Maybe its just me, but if people turn out to be that kind of shitty I don't keep them around as friends or otherwise.


----------



## Bruce Monkhouse (14 Jan 2022)

Someone needs to make these....


----------



## Blackadder1916 (14 Jan 2022)

Kat Stevens said:


> . . .  if he's found guilty . . .



Just a remainder.  The Duke of York is not facing a criminal charge in the publicized legal proceedings against him; statutes of limitation (in the United States) have made him safe from that possibility.  It is a civil case, i.e. he's being sued.  There will be no verdict of guilty or not guilty, just a decision of the jury finding in favor of either the plaintiff or the defendant, determining liability and the amount of money damages.  There'll be no hanging, drawing or quartering except metaphorically in the media, on sites such as this and socially if family, friends and acquaintances have any measure of decency.


----------



## Bruce Monkhouse (18 Jan 2022)

Some creepy news stories out tonight on his teddy bear collection on his bed.....


----------



## Good2Golf (18 Jan 2022)

Bruce Monkhouse said:


> Some creepy news stories out tonight on his teddy bear collection on his bed.....

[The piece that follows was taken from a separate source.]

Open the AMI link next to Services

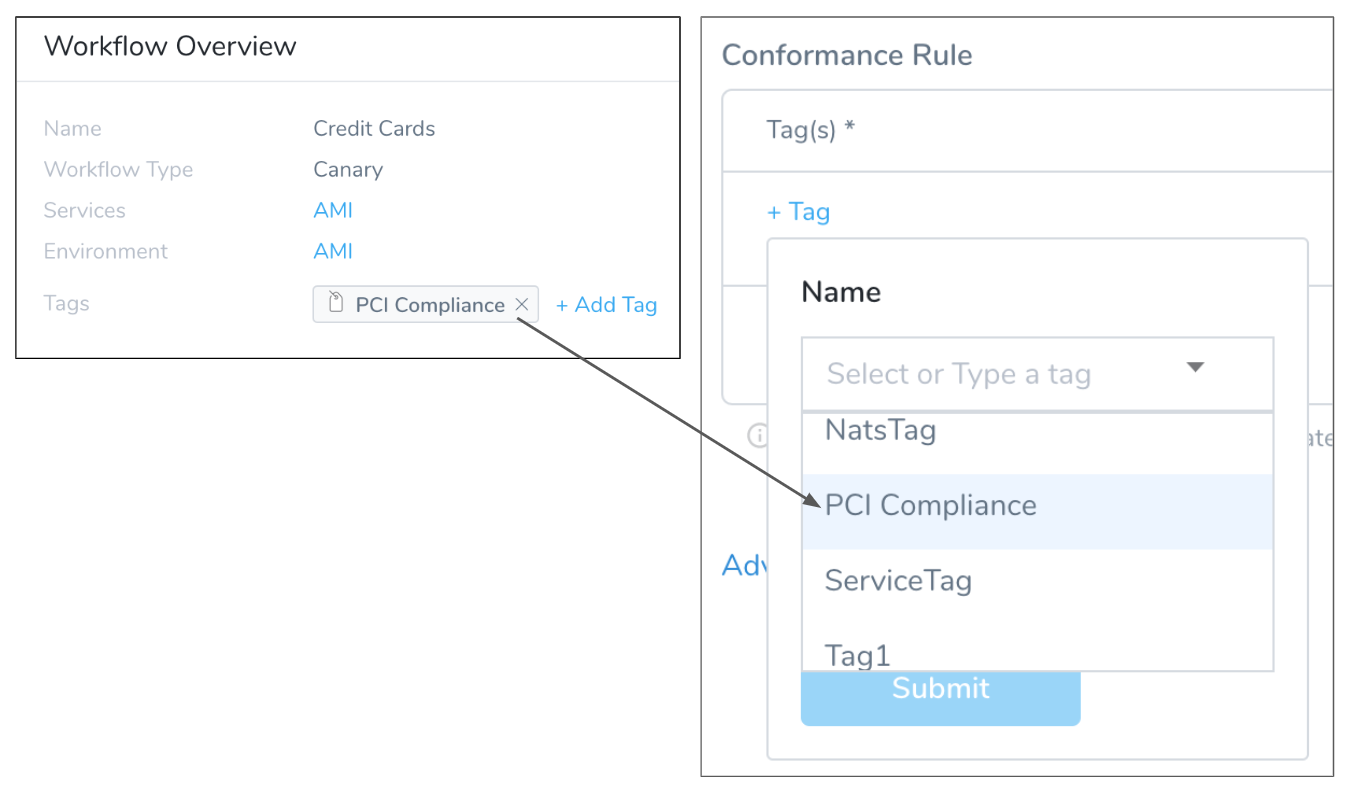tap(333, 211)
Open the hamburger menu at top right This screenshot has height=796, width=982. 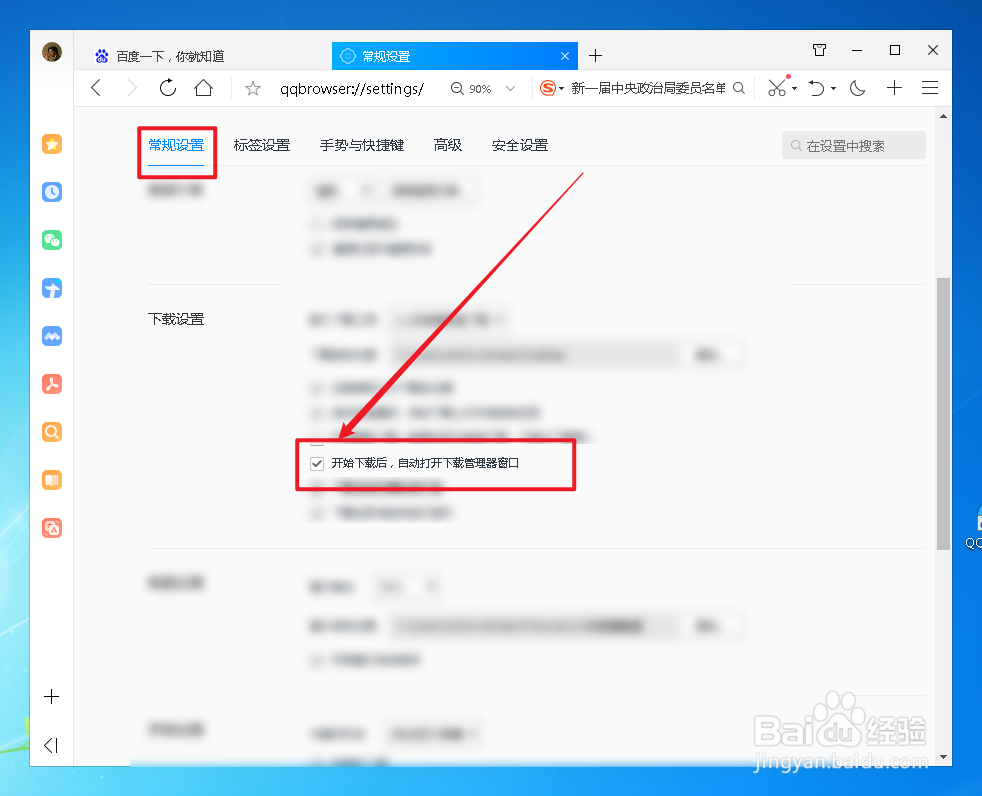(x=930, y=88)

Looks like he and Jian Ghomeshi share an interest…teddy bears…look away…”Big Ears Teddy shouldn’t see this…”


----------



## The Bread Guy (18 Jan 2022)

Bruce Monkhouse said:


> Some creepy news stories out tonight on his teddy bear collection on his bed.....


----------



## daftandbarmy (18 Jan 2022)

Bruce Monkhouse said:


> Some creepy news stories out tonight on his teddy bear collection on his bed.....


----------



## Spencer100 (18 Jan 2022)

daftandbarmy said:


> View attachment 68149


I hope when I am 95 (I wont make 95) I don't have to deal with my kids crap.


----------



## Blackadder1916 (18 Jan 2022)

Bruce Monkhouse said:


> Some creepy news stories out tonight on his teddy bear collection on his bed.....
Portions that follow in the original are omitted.